DATASET EXTRACT
-*-
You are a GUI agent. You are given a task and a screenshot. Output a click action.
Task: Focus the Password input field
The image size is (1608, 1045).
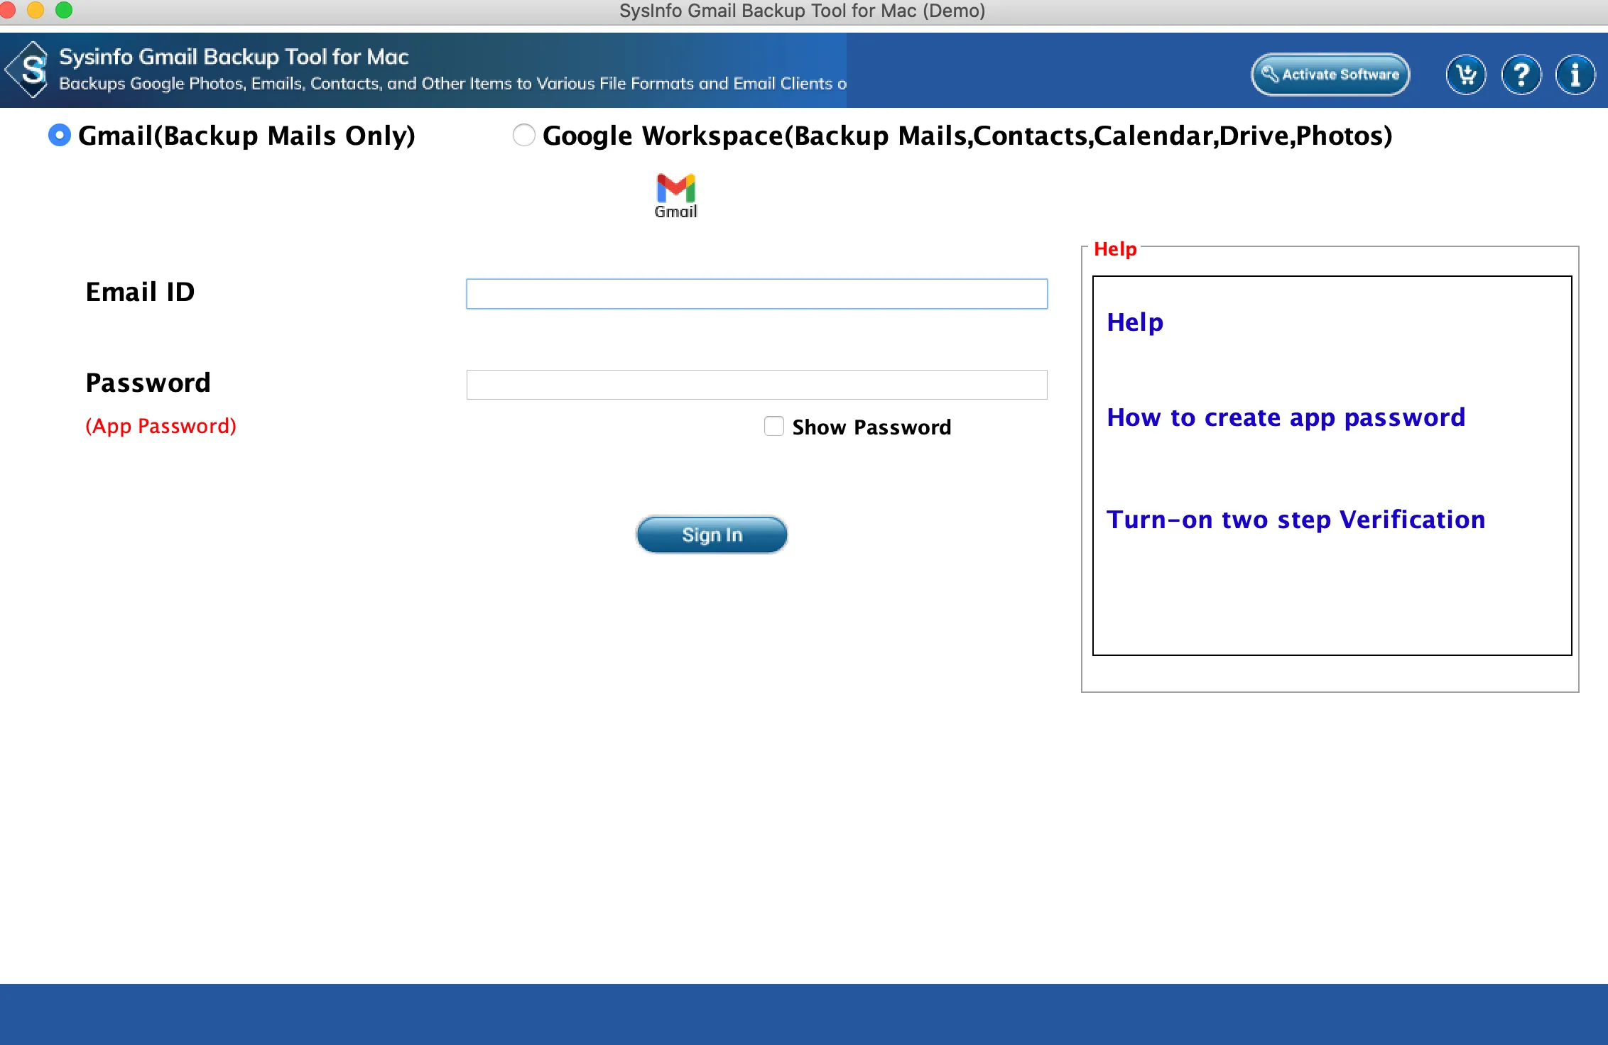pos(756,385)
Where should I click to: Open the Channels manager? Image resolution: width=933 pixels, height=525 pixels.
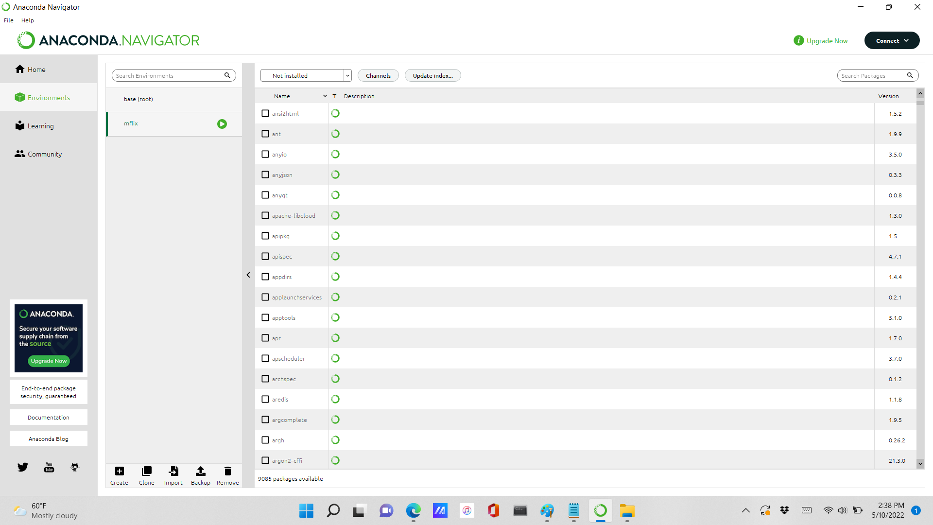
-*-
TASK DIRECTIONS
Set down exactly the lines of the entries above from the one holding "The image size is (1608, 1045)." through the last one, including both, with the pictures left out.

EXERCISE SOLUTION
The image size is (1608, 1045).
pos(756,385)
Where should I click to: Open the Channels manager? Image resolution: width=933 pixels, height=525 pixels.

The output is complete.